-- Exercise brief --
Up to and including the line bearing "The height and", output every line of the entries exactly as written, starting from the first; pictures stay out.
Segment Open
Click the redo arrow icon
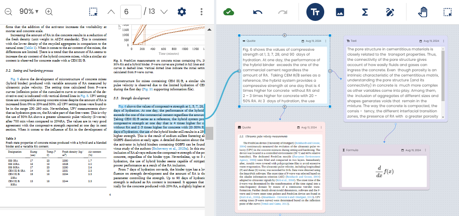 [282, 12]
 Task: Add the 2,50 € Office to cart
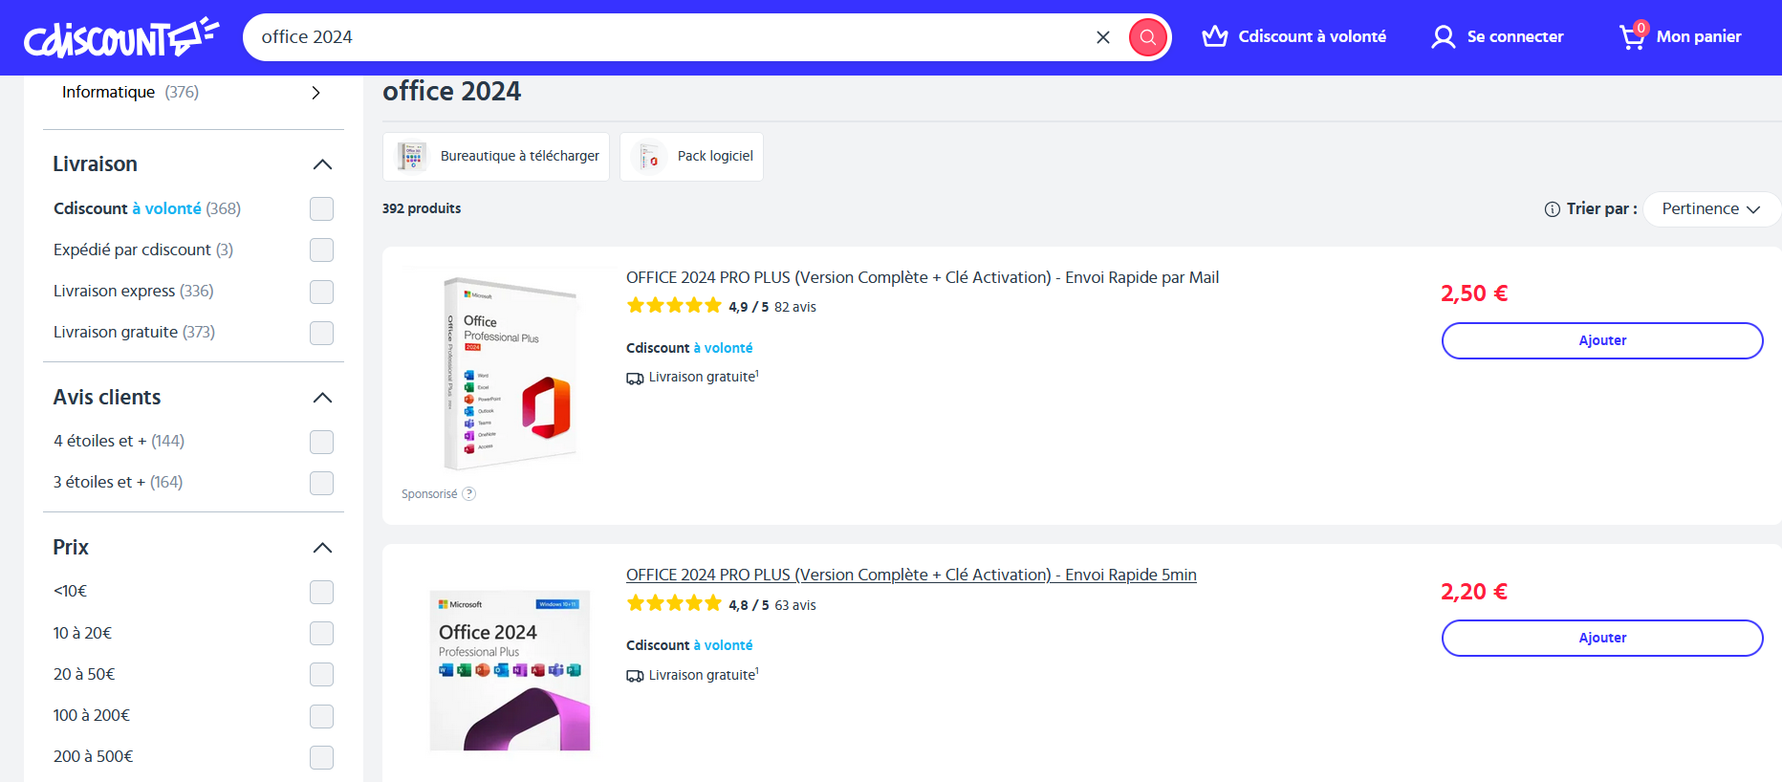pyautogui.click(x=1601, y=340)
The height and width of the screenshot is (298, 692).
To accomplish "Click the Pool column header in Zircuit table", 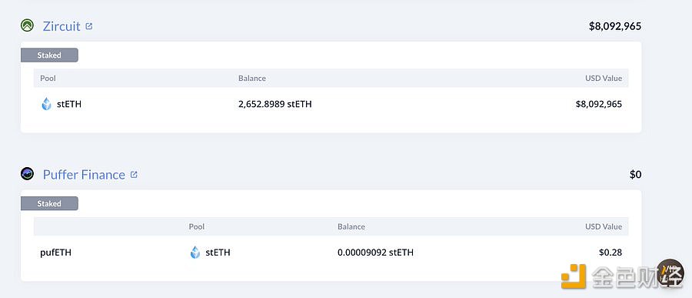I will tap(48, 79).
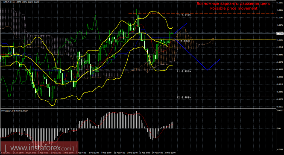Click the red dashed R1 resistance line
Viewport: 284px width, 155px height.
202,13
Segment Closed
-- Expected answer --
Click the redo arrow icon
 [282, 12]
 Task: Add the 2,50 € Office to cart
pyautogui.click(x=1601, y=340)
The height and width of the screenshot is (298, 692).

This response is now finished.